W dzień ostatniego zadania, Diana obudziła się po naprawdę ciężkiej nocy, przepełnionej licznymi koszmarami. List od Winony rozpalił jej wyobraźnię do czerwieni, wcale nie w dobry sposób. Helena starała pocieszyć się ją jak potrafiła, ale niewiele to dawało. Cały poranek minął jej w stałym stanie napięcia. Fred i George robili wszystko żeby ją rozweselić, jednak mało skutecznie.

– Z tego co widzieliśmy to tylko jakieś głupie krzaczyska – stwierdził pocieszająco George.

– Właśnie. Co im zrobić? Podrapią się? – zażartował Fred, ściskając jej dłoń, kiedy siedzieli w Wielkiej Sali.

Harry Potter wyglądał marniej z godziny na godzinę i Diana szczerze mu współczuła. Był zdecydowanie zbyt młody, żeby uczestniczyć w takim czymś.

– Nic więcej już nie przełknę – oznajmiła słabo.

– To ty bierzesz udział w turnieju czy Harry? – spytał Fred radośnie, ale widząc jej mordercze spojrzenie od razu zamilkł.

– Pójdę się ogarnąć przed przyjazdem Kierana – mruknęła wstając, a Fred również się poderwał.

– Odprowadzę Cię.

– Nie musisz..

– Ale chcę – zapewnił ją chłopak, a dziewczynie zrobiło się miło.
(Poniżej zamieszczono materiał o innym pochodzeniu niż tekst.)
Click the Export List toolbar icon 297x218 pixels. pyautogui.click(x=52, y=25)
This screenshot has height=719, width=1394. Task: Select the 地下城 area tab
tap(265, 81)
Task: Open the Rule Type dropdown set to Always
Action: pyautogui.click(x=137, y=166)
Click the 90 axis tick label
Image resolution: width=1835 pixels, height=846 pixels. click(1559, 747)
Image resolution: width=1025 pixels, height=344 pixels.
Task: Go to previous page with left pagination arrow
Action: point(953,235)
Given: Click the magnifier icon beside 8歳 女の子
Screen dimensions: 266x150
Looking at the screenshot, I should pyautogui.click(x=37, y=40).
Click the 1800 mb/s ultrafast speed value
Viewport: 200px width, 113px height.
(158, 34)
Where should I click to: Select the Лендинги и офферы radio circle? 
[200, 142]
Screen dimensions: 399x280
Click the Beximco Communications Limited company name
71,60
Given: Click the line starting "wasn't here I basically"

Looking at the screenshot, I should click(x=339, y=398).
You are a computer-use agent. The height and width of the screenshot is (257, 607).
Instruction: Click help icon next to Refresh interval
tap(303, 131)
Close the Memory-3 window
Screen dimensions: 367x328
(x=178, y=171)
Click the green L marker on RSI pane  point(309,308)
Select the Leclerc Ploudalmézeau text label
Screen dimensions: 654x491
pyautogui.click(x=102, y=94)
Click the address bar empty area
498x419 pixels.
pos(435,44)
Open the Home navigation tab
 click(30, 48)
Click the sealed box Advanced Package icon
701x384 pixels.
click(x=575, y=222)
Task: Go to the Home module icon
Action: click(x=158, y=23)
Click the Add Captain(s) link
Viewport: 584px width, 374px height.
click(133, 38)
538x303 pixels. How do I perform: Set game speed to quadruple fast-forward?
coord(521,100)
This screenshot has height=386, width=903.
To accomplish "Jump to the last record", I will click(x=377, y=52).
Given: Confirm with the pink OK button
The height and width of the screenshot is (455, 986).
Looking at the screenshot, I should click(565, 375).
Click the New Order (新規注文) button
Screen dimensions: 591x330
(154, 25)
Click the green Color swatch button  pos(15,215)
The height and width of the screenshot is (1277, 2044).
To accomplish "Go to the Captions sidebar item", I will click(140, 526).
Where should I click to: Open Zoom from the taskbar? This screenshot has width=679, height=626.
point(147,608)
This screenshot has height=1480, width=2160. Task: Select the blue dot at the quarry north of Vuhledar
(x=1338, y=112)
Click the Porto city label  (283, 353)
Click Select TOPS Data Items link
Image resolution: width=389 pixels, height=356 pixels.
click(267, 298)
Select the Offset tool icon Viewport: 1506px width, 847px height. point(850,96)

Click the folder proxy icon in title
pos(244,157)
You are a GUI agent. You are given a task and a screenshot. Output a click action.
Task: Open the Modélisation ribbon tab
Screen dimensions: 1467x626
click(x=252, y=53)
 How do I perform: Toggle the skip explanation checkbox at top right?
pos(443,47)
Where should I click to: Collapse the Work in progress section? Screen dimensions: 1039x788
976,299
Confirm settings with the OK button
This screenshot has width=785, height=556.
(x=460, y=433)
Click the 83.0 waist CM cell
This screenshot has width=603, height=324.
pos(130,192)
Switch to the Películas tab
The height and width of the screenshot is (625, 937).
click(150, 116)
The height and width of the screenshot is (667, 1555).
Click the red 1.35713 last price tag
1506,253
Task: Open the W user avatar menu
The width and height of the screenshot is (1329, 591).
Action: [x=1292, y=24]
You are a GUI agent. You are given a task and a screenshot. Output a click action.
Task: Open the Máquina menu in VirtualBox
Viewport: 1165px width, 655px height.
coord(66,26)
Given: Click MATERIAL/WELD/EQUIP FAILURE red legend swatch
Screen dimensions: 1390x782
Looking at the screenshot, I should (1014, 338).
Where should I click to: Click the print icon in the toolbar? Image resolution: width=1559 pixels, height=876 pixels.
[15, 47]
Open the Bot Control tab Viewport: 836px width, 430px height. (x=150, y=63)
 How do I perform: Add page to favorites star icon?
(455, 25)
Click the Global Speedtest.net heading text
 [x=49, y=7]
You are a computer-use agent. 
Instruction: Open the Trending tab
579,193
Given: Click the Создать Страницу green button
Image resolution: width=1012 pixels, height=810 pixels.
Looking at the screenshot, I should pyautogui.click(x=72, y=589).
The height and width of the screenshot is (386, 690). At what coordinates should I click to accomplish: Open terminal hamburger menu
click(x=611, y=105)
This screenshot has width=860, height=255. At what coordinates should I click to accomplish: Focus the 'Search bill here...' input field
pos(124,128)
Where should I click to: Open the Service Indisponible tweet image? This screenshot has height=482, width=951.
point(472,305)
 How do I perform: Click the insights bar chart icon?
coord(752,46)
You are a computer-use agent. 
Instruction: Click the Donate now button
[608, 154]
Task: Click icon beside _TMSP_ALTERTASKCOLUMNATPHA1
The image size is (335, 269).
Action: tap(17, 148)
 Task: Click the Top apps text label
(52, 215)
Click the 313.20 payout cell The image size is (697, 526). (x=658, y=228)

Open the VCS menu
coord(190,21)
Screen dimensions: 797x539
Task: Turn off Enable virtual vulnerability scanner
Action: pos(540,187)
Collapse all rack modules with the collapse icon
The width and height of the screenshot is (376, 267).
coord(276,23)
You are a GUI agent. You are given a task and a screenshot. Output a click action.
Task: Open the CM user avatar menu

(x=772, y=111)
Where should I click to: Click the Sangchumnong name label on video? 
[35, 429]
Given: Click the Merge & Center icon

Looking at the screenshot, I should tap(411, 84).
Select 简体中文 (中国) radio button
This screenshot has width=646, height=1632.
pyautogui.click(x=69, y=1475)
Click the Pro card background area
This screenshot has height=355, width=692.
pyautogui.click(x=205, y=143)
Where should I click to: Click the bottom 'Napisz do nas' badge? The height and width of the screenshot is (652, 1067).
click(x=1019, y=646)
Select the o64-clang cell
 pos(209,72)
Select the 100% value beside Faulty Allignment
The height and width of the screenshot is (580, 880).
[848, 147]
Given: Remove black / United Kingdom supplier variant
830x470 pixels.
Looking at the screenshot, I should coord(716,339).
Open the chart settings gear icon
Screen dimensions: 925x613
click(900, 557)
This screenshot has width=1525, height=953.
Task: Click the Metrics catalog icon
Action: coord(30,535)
Weasley nie chciał opuszczać jej nawet na chwilę, kiedy tylko miała znaleźć się w miejscu z dużą ilością ślizgonów. Wciąż był nieufny i bał się co Warrington mógłby jej zrobić, mimo tego że ślizgon od jakiegoś czasu zdawał się odpuścić ich dwójce. To mogło oznaczać tylko dwie rzeczy. Albo coś kombinował, albo faktycznie zmądrzał. Oboje liczyli na to drugie, ale nie mieli stu procentowej pewności.

– Naprawdę się cieszę, że poznam w końcu twojego brata – odezwał się, aby zmienił temat.

Diana parsknęła cichym śmiechem. Również cieszyła się na jego wizytę.

– Przecież ograł was w Quidditcha w zeszłym roku – przypomniała mu. – A Cedrika jakoś za to nie znosisz.

– Co było to było – chłopak machnął ręką, krzywiąc się na myśl o Diggorym. Diana widząc to, spojrzała na niego podejrzliwie, a on nie wytrzymał i dodał: – No dobra, twój brat to inna sprawa. Topór wojenny zakopany.

– Nie nastawiaj się tylko zbyt – dziewczyna pokręciła głową z niedowierzaniem. – Dopiero ostatnio zaczęliśmy się lepiej dogadywać. U nas nie jest tak jak u Ciebie.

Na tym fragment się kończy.